■ **AIM OF THE TASK**
An exact repetition of the records is required. Leave nothing out.

Segment Start: SOURCE DATA

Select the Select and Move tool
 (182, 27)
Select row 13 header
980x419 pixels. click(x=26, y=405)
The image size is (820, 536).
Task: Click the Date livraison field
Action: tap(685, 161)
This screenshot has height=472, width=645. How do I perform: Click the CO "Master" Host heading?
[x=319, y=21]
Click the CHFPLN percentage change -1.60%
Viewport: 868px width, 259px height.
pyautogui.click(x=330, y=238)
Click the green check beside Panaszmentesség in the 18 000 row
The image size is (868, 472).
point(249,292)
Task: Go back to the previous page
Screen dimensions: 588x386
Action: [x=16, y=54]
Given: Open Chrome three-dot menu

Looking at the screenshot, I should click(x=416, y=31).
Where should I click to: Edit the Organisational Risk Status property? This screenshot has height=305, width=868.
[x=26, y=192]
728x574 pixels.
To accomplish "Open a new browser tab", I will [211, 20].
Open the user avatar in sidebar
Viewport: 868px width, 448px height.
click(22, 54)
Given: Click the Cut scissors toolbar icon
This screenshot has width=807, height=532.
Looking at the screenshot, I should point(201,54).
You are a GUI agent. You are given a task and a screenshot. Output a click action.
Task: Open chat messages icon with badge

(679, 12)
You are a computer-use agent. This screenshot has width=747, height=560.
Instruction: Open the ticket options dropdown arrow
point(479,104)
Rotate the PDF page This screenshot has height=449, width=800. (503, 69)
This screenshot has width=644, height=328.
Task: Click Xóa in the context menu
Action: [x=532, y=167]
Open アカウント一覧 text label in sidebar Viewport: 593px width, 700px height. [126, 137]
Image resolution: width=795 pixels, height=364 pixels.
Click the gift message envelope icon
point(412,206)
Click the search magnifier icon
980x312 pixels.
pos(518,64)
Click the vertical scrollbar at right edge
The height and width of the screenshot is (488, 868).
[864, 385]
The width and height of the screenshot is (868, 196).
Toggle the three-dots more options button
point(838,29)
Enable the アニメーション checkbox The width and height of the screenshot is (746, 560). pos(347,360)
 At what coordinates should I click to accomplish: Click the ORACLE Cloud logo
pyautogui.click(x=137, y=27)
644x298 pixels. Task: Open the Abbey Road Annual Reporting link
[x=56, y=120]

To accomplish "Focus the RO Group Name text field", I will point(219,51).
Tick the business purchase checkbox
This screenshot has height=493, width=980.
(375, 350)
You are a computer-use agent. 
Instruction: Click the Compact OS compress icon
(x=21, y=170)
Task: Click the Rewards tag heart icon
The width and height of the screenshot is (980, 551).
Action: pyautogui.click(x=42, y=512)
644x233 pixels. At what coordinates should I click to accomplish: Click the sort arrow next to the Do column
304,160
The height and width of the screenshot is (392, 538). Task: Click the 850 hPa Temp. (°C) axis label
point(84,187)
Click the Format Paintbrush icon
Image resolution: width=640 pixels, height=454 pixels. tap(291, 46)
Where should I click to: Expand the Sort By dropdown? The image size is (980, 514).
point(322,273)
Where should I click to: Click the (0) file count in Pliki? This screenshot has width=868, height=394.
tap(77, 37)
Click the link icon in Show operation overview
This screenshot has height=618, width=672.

Segment End: SOURCE DATA

■ **RESULT OF THIS TASK**
Select the Select and Move tool
 (182, 27)
Select row 13 header
980x419 pixels. click(x=26, y=405)
The image size is (820, 536).
Task: Click the Date livraison field
Action: tap(685, 161)
This screenshot has height=472, width=645. How do I perform: Click the CO "Master" Host heading?
[x=319, y=21]
Click the CHFPLN percentage change -1.60%
Viewport: 868px width, 259px height.
pyautogui.click(x=330, y=238)
Click the green check beside Panaszmentesség in the 18 000 row
The image size is (868, 472).
point(249,292)
Task: Go back to the previous page
Screen dimensions: 588x386
Action: [x=16, y=54]
Given: Open Chrome three-dot menu

Looking at the screenshot, I should click(x=416, y=31).
Where should I click to: Edit the Organisational Risk Status property? This screenshot has height=305, width=868.
[x=26, y=192]
728x574 pixels.
To accomplish "Open a new browser tab", I will [211, 20].
Open the user avatar in sidebar
Viewport: 868px width, 448px height.
click(22, 54)
Given: Click the Cut scissors toolbar icon
This screenshot has width=807, height=532.
Looking at the screenshot, I should point(201,54).
You are a GUI agent. You are given a task and a screenshot. Output a click action.
Task: Open chat messages icon with badge

(679, 12)
You are a computer-use agent. This screenshot has width=747, height=560.
Instruction: Open the ticket options dropdown arrow
point(479,104)
Rotate the PDF page This screenshot has height=449, width=800. (503, 69)
This screenshot has width=644, height=328.
Task: Click Xóa in the context menu
Action: [x=532, y=167]
Open アカウント一覧 text label in sidebar Viewport: 593px width, 700px height. [126, 137]
Image resolution: width=795 pixels, height=364 pixels.
Click the gift message envelope icon
point(412,206)
Click the search magnifier icon
980x312 pixels.
pos(518,64)
Click the vertical scrollbar at right edge
The height and width of the screenshot is (488, 868).
[864, 385]
The width and height of the screenshot is (868, 196).
Toggle the three-dots more options button
point(838,29)
Enable the アニメーション checkbox The width and height of the screenshot is (746, 560). pos(347,360)
 At what coordinates should I click to accomplish: Click the ORACLE Cloud logo
pyautogui.click(x=137, y=27)
644x298 pixels. Task: Open the Abbey Road Annual Reporting link
[x=56, y=120]

To accomplish "Focus the RO Group Name text field", I will point(219,51).
Tick the business purchase checkbox
This screenshot has height=493, width=980.
(375, 350)
You are a computer-use agent. 
Instruction: Click the Compact OS compress icon
(x=21, y=170)
Task: Click the Rewards tag heart icon
The width and height of the screenshot is (980, 551).
Action: pyautogui.click(x=42, y=512)
644x233 pixels. At what coordinates should I click to accomplish: Click the sort arrow next to the Do column
304,160
The height and width of the screenshot is (392, 538). Task: Click the 850 hPa Temp. (°C) axis label
point(84,187)
Click the Format Paintbrush icon
Image resolution: width=640 pixels, height=454 pixels. tap(291, 46)
Where should I click to: Expand the Sort By dropdown? The image size is (980, 514).
point(322,273)
Where should I click to: Click the (0) file count in Pliki? This screenshot has width=868, height=394.
tap(77, 37)
Click the link icon in Show operation overview
This screenshot has height=618, width=672.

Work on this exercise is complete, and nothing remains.